You kiss him. Not passionately or fervently but gently and deliberately.
“Alright” you say before finally taking a sip of your now somewhat melted strawberry milkshake. It tastes heavenly, although kissing Timmy might just taste better. You look up at him, and he seems almost frozen in place, staring back at you with stars in his eyes again. “Wanna taste?” you ask, referring to the milkshake in your hand. He nods but doesn’t place his lips around the straw, instead he places them on your lips again. It’s still slow and gentle, but this time there’s a fever behind it. Like he wants to make up for all the time spent apart.  
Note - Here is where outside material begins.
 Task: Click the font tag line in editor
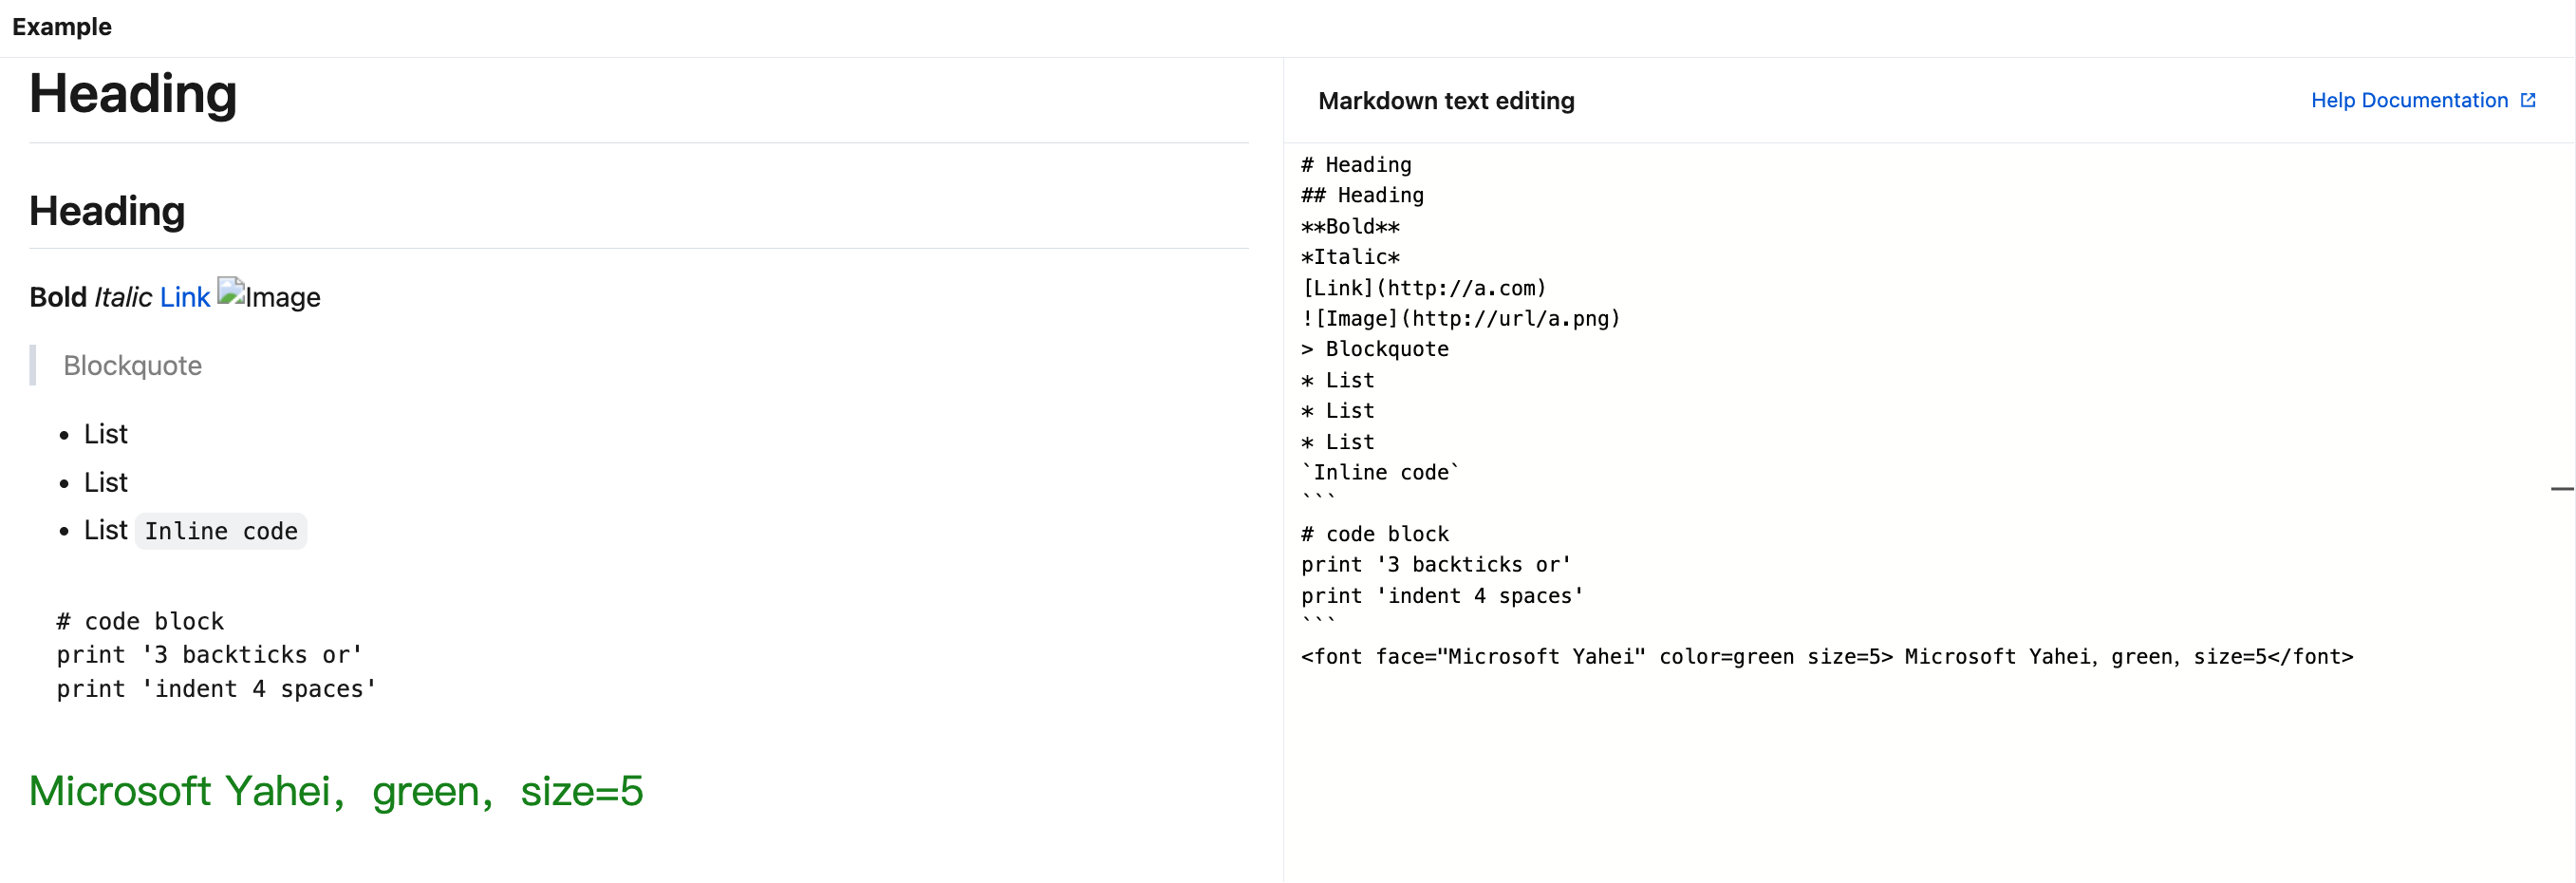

Eventually you move away, smiling. He’s smiling too. You both tuck into your food and suddenly you feel starving. He’s still got one arm draped around you and he’s playing with your hair. And your chatting with one another. About all the small but important things that has happened in the others absence. You talk movies and music and travel too.  
Before you know its early morning.  
And here is how it goes. You leave the diner, still arm in arm, and make your way out into the morning. The glitter on your couture dress sheen in the sun and your limbs feel heavy with sleep deprivation. He manages to get you both a taxi and you make your way across New York City. His hand is warm in yours. You nearly fall asleep against his shoulder. The sky is a clear blue outside and the sun is beaming, and the taxi driver is humming along to the radio. It is Sunday and outside people are eating breakfast alfresco, enjoying time with their loved ones. The whole world seems to be smiling with you today.
And then you are at his apartment. He helps you out of your dress and you help him with the many buttons in his dress shirt. Body’s exhausted you both lay down in his bed, naked naked as the day you were born.
And this is how it goes. He holds you. He says softly, voice hardly more than a whisper “I won’t be a coward this time, promise. Promise I won’t leave again. Not unless you ask me to”. You turn around and you kiss him. And you trust him. And you fall asleep holding each other.  
***
This is a repost from my previous blog.